───── PROVIDED PASSAGE

In a critical, first-of-its-kind ruling, Androscoggin Superior Court on May 27 affirmed that Maine's law protecting transgender persons from discrimination includes ensuring appropriate access to restrooms. While this is a preliminary ruling, it is an important first step in guaranteeing that transgender people have full protections under Maine law.
GLAD filed suit October 20, 2009, on behalf of Brianna Freeman, a transgender woman who was told by the manager of her local Denny's that she could not use the women's restroom. Denny's moved to dismiss the case, arguing that it can apply a so-called biological rule to keep transgender women from using the gender appropriate restroom.
The Court denied Denny's motion to dismiss Brianna's gender identity claim. This ruling enables us to continue the fight for justice for Brianna and to seek a final order allowing her - and other transgender people - access to the appropriate restroom, securing for transgender people the same access to public accommodations that other Mainers enjoy.

──────────
───── GIVEN RECORDS

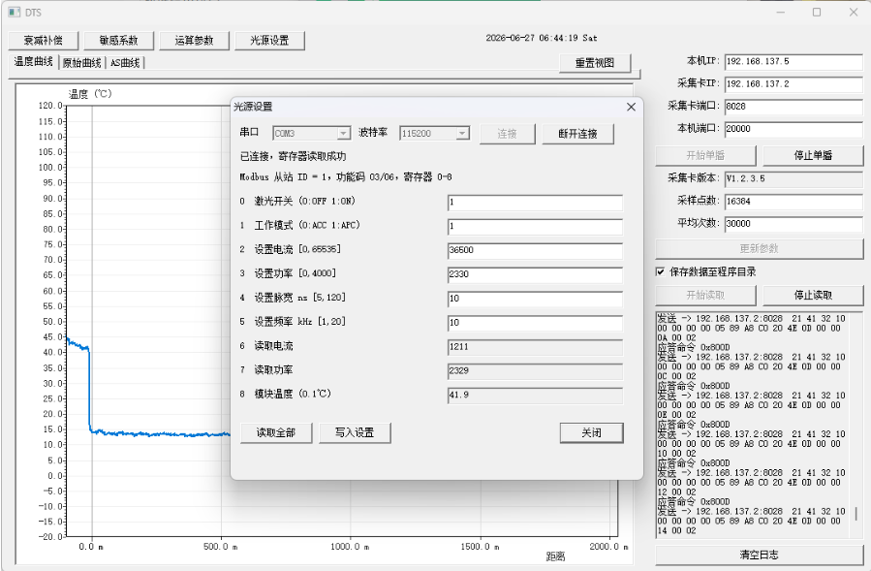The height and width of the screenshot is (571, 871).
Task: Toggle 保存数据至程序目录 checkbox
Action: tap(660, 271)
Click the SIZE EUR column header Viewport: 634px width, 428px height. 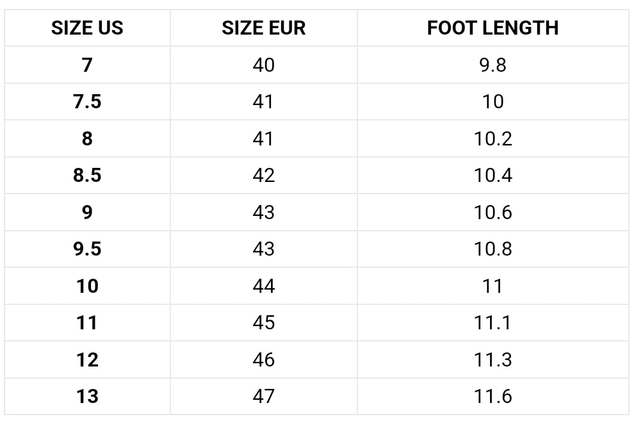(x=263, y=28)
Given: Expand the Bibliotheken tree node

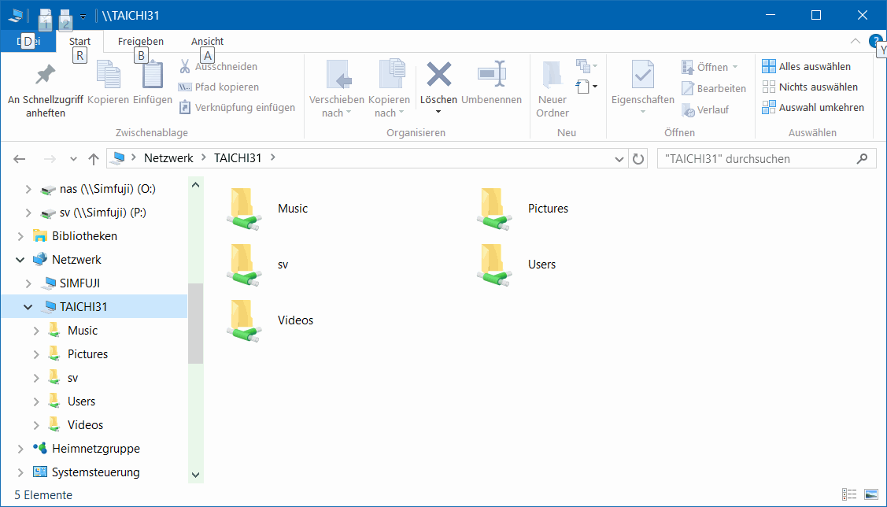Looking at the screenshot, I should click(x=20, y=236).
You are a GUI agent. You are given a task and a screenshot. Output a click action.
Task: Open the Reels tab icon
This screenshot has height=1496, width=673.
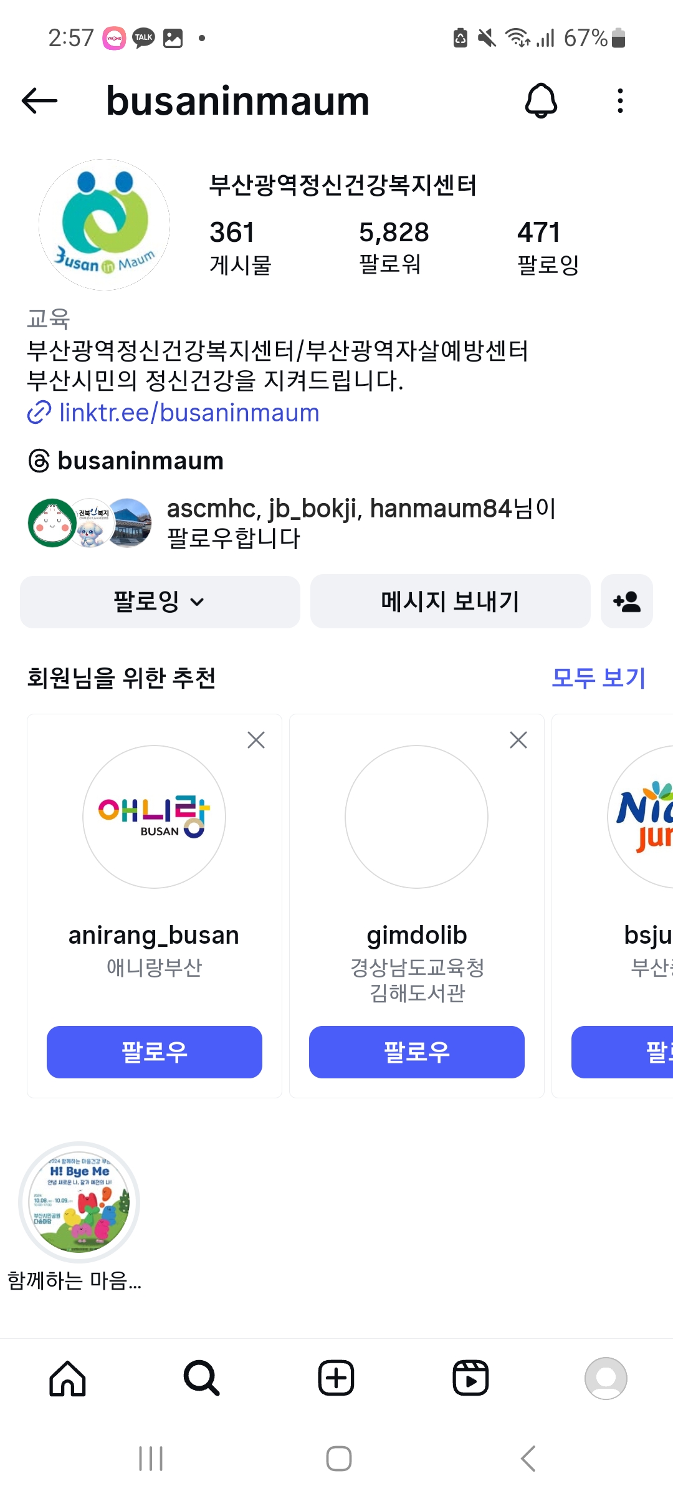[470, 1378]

──────────

Write the next part of the piece on the Maine court ruling about transgender restroom access, picking up after its final sentence. The lines above aren't needed for anything here.

In a second important victory, a federal district court judge this week denied the government's motion to dismiss our challenge to a federal Bureau of Prisons (BOP) policy prohibiting medical care for transgender inmates who enter prison without a diagnosis and treatment plan for gender identity disorder (GID).
When the case began, our client, Vanessa Adams, had been denied medically necessary transition-related care and otherwise prohibited from expressing a female gender identity. In an initial victory, Vanessa has since been allowed to begin hormone therapy and is doing better. GLAD and our co-counsel opposed the BOP's motion to dismiss the case, however, in order to ensure continued proper treatment for Vanessa and to challenge the Bureau's other denials of transition-related medical care and the unjust policy itself.
In his June 7 ruling, Judge Joseph L. Tauro rejected the BOP's argument that her claim is invalid because they started Vanessa on hormone therapy after she filed her case. Citing the BOP's initial denial of Vanessa's treatment, and the fact that BOP does not disavow the policy, the court ruled that the policy's constitutionality and BOP's practice remain in question. The court also rejected the BOP's efforts to have the case transferred to Missouri where Vanessa was, until recently, incarcerated, finding that enough significant events occurred while she was in Massachusetts to make the Massachusetts venue appropriate.
GLAD and our co-counsel - the National Center for Lesbian Rights, Florida Institutional Legal Services, and Bingham McCutchen LLP - will now move forward towards a full trial of the case in the Massachusetts federal district court.
While Brianna and Vanessa's cases are not over, these initial victories mark great strides in the fight for equal treatment - for these clients, and for all transgender citizens.